FICHE QUESTION
12ème législature
Question N° : 85109  de  M.   Bourg-Broc Bruno ( Union pour un Mouvement Populaire - Marne ) QE
Ministère interrogé :  sécurité sociale, personnes âgées, personnes handicapées et famille
Ministère attributaire :  justice
Question publiée au JO le :  07/02/2006  page :  1187
Réponse publiée au JO le :  04/07/2006  page :  7103
Date de changement d'attribution :  28/03/2006
Rubrique :  enfants
Tête d'analyse :  protection
Analyse :  mission d'information. rapport. conclusions
Texte de la QUESTION : La mission d'information sur la famille et les droits des enfants propose dans le rapport qu'elle vient de rendre public lorsque les époux ont refusé d'être auditionnés de faire de l'absence de réponse au signalement transmis au parquet par un agent consulaire un motif de non-transcription du mariage.

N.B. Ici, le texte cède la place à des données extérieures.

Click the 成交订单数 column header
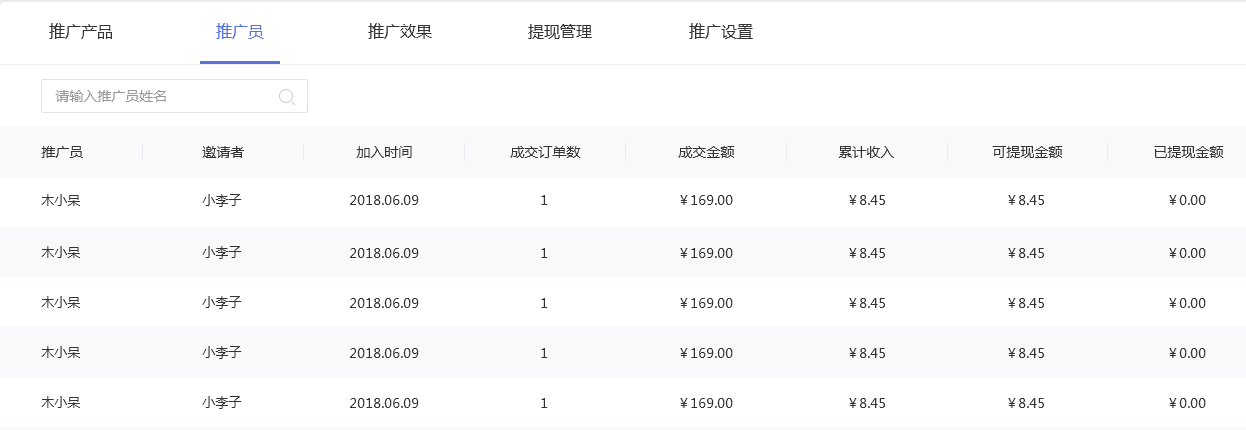1246x430 pixels. click(545, 153)
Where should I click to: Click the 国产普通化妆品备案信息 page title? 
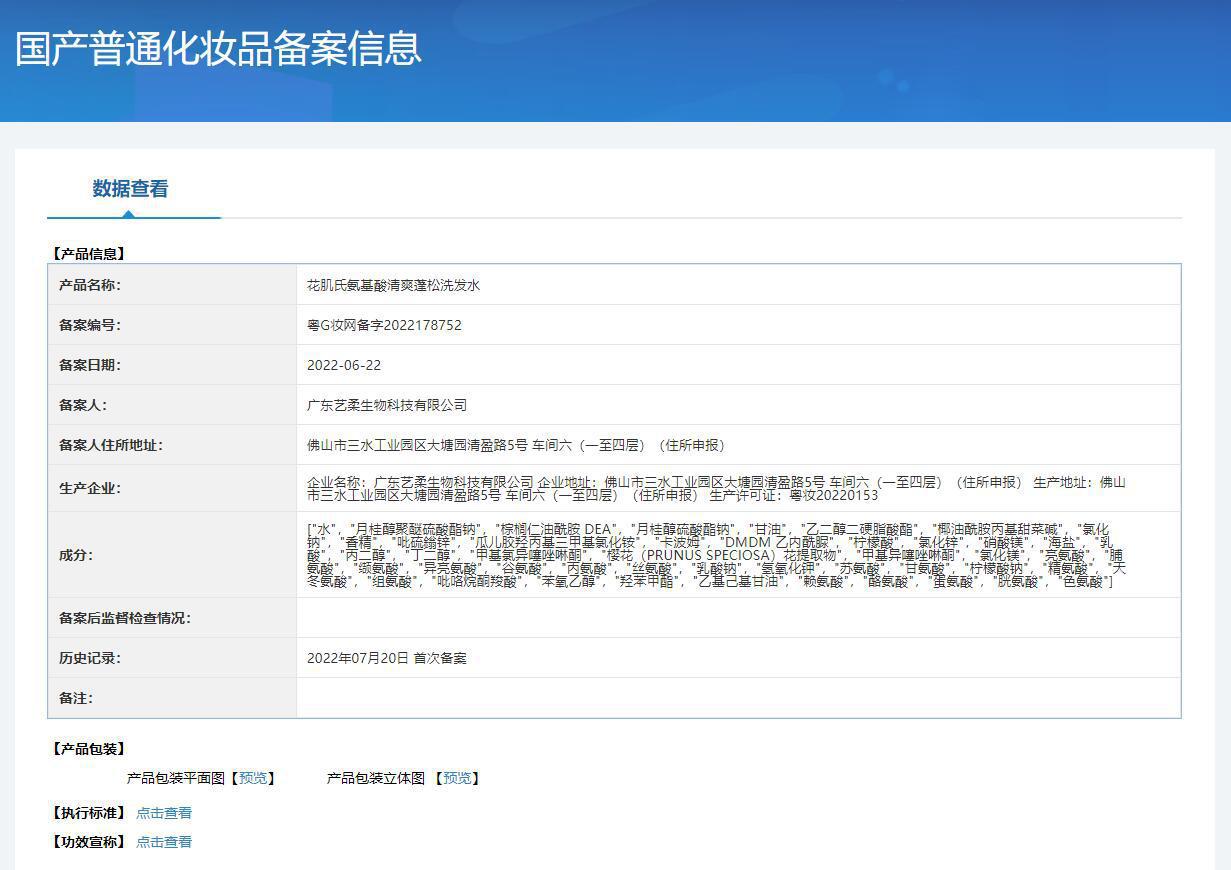[x=218, y=48]
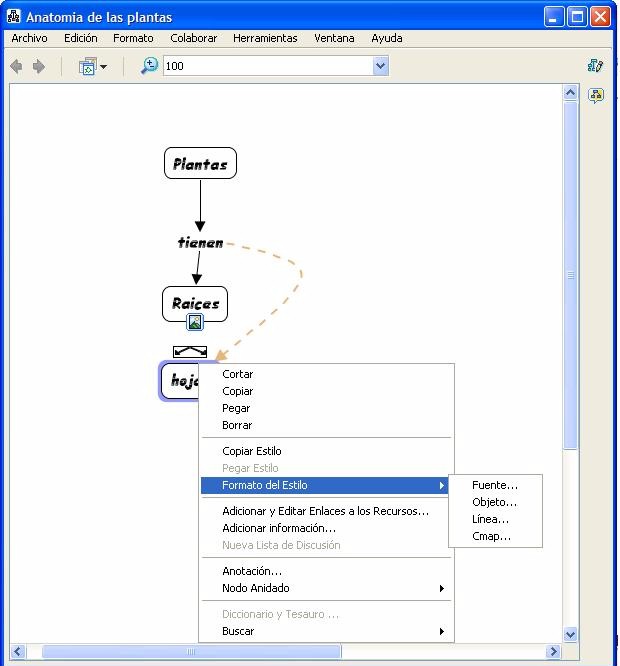Screen dimensions: 620x666
Task: Click the link arrows handle above hojas
Action: point(190,351)
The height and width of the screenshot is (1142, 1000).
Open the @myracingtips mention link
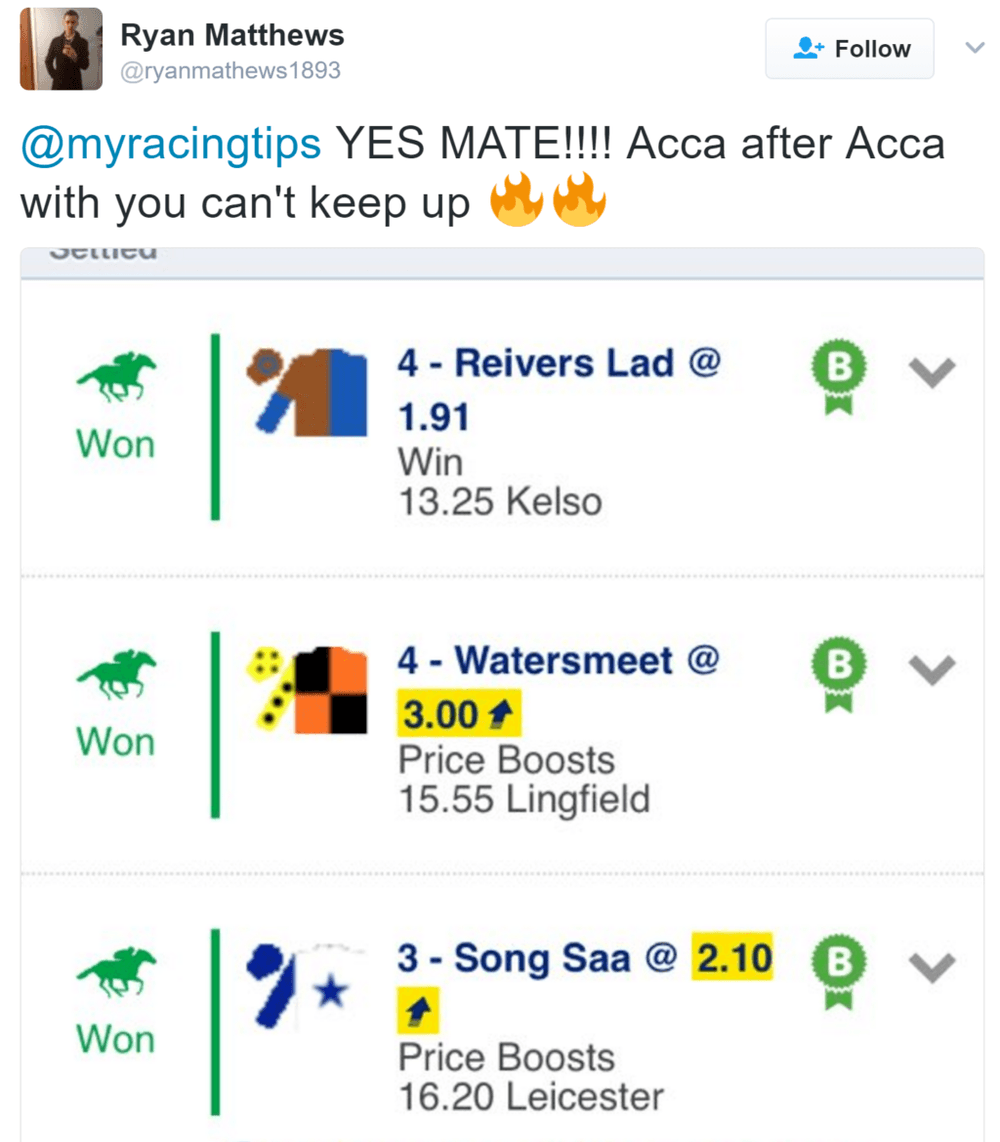point(171,145)
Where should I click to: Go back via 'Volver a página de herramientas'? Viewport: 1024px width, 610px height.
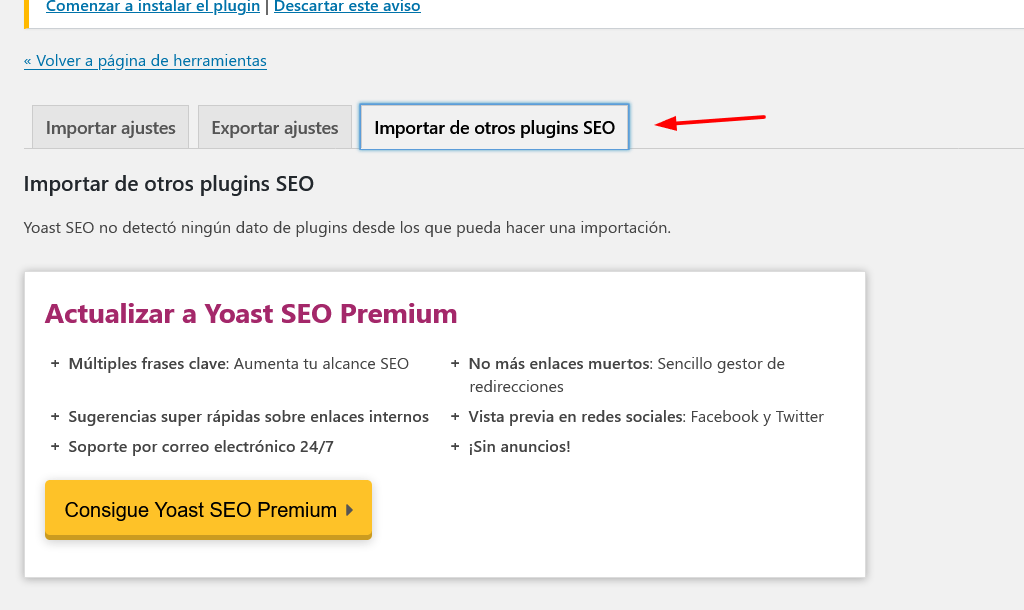[145, 61]
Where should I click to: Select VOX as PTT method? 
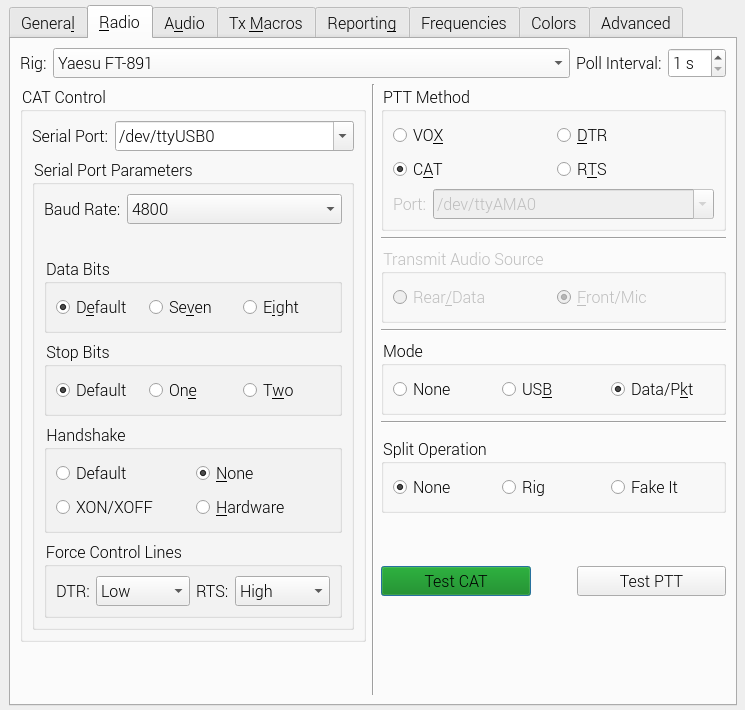coord(418,135)
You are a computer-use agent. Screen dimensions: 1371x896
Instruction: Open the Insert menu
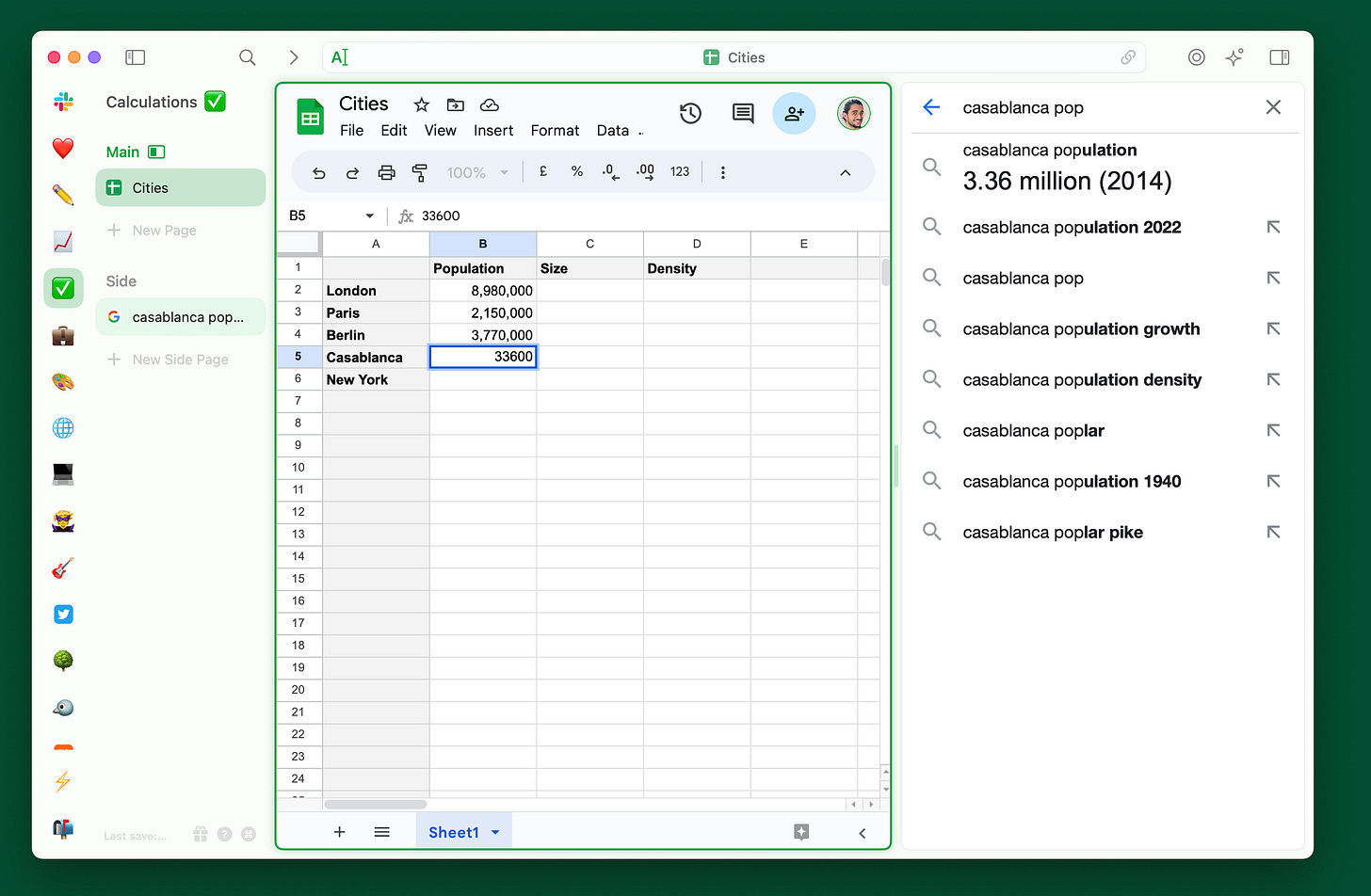coord(493,131)
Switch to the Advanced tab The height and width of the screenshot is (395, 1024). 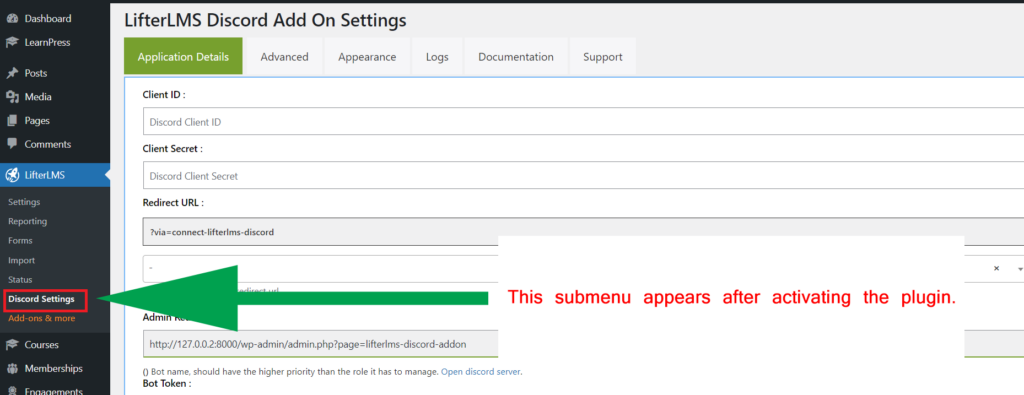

M. Bruno Bourg-Broc demande à M. le ministre délégué à la sécurité sociale, aux personnes âgées, aux personnes handicapées et à la famille de lui indiquer les perspectives de son action ministérielle s'inspirant de cette proposition parlementaire. - Question transmise à M. le garde des sceaux, ministre de la justice.
Texte de la REPONSE : Le garde des sceaux, ministre de la justice, fait connaître à l'honorable parlementaire que l'Assemblée nationale a adopté en première lecture, le 22 mars 2006, le projet de loi relatif au contrôle de la validité des mariages dont l'objectif est notamment de proposer un nouveau dispositif de vérification des mariages contractés par des Français à l'étranger. Ce projet abroge l'article 170-1 du code civil qui prévoit actuellement que faute pour le procureur de la République de Nantes d'engager une action en annulation du mariage célébré à l'étranger dans les six mois suivant sa saisine par les autorités diplomatiques ou consulaires, l'acte de mariage doit obligatoirement être transcrit. Désormais, les Français souhaitant se marier hors de nos frontières devront préalablement obtenir des autorités diplomatiques ou consulaires un certificat de capacité à mariage, dont la délivrance sera subordonnée au respect des règles de validité imposées par le droit français. Si des éléments nouveaux susceptibles de remettre en cause la validité du mariage apparaissent à l'occasion de la demande de transcription de l'acte de mariage étranger, les autorités diplomatiques ou consulaires pourront saisir le procureur de la République de Nantes. Si celui-ci ne s'est pas prononcé dans les six mois, la transcription de l'acte de mariage ne sera plus de droit, mais les époux auront la possibilité de saisir le tribunal afin que celui-ci statue. Ce projet de loi sera examiné prochainement par le Sénat.